Training loss with contrastive pairs does not update after epoch

I’m training a pre-trained transformer with contrastive pairs using nn.MSELoss(). While loss is update after each batch, it does not change after each epoch.

def train_model():

    dataset = read_train_and_val_data()

    tokenizer = AutoTokenizer.from_pretrained('sentence-transformers/stsb-mpnet-base-v2',do_lower_case=True)

    dataset = dataset.map(
        lambda x: tokenizer(
                x['lhs'], max_length=128, padding='max_length',
                truncation=True, return_tensors='pt'
            ), batched=True, batch_size=2000, num_proc=32
    )
    

    dataset = dataset.rename_column('input_ids', 'lhs_ids')
    dataset = dataset.rename_column('attention_mask', 'lhs_mask')

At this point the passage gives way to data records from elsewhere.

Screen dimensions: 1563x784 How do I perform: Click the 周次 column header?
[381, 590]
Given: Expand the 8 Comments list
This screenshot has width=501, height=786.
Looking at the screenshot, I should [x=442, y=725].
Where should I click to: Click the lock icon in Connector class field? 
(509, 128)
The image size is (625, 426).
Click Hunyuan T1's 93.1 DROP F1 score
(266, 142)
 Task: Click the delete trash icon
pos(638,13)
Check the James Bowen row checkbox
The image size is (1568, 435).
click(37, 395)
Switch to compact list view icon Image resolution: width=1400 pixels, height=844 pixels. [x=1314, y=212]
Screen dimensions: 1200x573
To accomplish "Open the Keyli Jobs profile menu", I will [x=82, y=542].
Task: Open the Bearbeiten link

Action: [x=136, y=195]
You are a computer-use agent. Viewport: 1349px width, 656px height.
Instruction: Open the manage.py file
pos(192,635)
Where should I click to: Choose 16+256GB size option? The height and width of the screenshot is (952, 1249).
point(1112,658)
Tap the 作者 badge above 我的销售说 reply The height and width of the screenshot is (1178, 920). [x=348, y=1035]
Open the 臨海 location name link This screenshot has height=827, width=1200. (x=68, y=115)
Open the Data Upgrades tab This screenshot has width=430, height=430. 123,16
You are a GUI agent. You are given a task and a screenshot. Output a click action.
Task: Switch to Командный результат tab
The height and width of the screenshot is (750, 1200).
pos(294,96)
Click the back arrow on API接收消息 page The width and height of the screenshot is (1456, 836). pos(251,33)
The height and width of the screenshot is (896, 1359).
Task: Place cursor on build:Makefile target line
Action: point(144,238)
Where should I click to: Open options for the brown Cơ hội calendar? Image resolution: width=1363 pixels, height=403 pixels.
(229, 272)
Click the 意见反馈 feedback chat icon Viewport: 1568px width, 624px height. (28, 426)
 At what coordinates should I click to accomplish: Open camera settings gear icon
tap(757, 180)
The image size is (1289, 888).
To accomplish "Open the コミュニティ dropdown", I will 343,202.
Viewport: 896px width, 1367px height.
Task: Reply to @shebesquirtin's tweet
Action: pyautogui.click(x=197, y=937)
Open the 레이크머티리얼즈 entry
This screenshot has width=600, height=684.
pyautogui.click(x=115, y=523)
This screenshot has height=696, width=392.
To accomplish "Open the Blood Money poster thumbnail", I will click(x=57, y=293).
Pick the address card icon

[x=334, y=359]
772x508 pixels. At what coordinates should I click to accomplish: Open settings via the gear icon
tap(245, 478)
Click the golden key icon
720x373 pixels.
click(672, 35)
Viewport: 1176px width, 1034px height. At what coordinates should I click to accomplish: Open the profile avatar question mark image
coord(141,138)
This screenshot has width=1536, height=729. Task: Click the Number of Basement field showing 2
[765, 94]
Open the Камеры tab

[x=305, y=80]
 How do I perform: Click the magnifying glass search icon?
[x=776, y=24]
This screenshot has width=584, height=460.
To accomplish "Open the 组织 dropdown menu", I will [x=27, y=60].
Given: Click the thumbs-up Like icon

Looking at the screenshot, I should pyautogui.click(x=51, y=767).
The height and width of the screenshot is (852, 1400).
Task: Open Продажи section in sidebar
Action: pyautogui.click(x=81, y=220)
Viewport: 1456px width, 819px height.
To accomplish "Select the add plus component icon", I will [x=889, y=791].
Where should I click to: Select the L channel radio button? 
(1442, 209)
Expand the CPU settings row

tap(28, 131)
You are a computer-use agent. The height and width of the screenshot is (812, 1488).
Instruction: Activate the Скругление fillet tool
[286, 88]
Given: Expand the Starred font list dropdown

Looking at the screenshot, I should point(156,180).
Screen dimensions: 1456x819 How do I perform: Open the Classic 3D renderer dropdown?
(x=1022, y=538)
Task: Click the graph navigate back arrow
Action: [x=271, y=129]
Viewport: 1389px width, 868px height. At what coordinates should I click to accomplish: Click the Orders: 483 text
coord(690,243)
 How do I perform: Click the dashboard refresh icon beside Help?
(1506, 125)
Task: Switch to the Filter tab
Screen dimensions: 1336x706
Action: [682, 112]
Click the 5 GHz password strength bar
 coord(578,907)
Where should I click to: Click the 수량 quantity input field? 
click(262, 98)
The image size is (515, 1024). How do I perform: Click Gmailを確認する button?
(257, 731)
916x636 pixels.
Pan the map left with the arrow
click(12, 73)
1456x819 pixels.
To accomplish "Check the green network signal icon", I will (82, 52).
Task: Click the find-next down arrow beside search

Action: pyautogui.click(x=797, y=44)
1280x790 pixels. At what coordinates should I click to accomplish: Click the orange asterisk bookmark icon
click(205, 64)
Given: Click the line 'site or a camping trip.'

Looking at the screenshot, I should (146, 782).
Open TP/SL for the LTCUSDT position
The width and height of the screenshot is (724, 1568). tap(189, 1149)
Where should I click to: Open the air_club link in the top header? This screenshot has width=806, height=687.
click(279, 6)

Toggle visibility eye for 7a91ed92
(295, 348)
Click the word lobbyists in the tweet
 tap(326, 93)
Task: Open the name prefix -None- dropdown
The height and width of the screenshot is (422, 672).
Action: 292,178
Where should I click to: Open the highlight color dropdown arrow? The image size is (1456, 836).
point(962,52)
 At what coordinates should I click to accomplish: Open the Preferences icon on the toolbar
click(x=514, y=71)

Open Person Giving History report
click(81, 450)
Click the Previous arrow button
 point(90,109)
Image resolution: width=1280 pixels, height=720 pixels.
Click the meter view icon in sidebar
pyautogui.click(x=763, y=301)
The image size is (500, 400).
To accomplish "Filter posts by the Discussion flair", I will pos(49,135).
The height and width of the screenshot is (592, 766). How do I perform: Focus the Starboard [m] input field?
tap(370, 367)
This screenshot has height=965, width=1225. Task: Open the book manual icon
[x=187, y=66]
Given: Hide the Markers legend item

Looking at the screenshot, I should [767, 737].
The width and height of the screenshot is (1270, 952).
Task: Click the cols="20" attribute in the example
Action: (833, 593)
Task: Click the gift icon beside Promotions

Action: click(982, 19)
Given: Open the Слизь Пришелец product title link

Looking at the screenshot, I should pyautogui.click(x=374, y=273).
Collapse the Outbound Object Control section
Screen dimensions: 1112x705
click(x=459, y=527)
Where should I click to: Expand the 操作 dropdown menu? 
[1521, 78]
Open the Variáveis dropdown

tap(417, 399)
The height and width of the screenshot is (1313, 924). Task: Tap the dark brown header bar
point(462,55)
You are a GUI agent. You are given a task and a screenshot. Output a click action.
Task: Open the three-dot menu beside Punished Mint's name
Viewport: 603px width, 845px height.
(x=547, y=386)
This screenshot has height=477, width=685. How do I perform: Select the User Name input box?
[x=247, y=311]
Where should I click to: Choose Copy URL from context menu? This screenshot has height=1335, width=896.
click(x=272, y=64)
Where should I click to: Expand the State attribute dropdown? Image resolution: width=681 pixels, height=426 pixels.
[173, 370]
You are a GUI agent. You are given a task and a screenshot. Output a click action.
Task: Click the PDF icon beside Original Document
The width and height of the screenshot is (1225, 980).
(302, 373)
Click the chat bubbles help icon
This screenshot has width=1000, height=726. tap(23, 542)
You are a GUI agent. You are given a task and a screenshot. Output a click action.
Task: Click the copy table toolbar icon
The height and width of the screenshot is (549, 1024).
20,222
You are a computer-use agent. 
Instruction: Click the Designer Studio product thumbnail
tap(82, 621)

    dataset = dataset.map(
        lambda x: tokenizer(
                x['rhs'], max_length=128, padding='max_length',
                truncation=True, return_tensors='pt'
        ), batched=True, batch_size=2000, num_proc=32
    )

    dataset = dataset.rename_column('input_ids', 'rhs_ids') 
    dataset = dataset.rename_column('attention_mask', 'rhs_mask')
    dataset = dataset.remove_columns(['rhs', 'lhs'])

    # Initialize dataloader
    dataset.set_format(type='torch', output_all_columns=True)

    #save dataset to pickle file
    with open("train_dataset.pk", "wb") as train_file:
        pickle.dump(dataset, train_file)

    with open("train_dataset.pk", "rb") as train_file:
        dataset = pickle.load(train_file)


    batch_size = 128

    loader = torch.utils.data.DataLoader(dataset, batch_size=batch_size, num_workers=16)
    # model = nn.DataParallel( BertModel.from_pretrained('bert-base-uncased'))
    model = AutoModel.from_pretrained('sentence-transformers/stsb-mpnet-base-v2')
    model = nn.DataParallel(model)
    model.to(device)

    cos_sim = torch.nn.CosineSimilarity()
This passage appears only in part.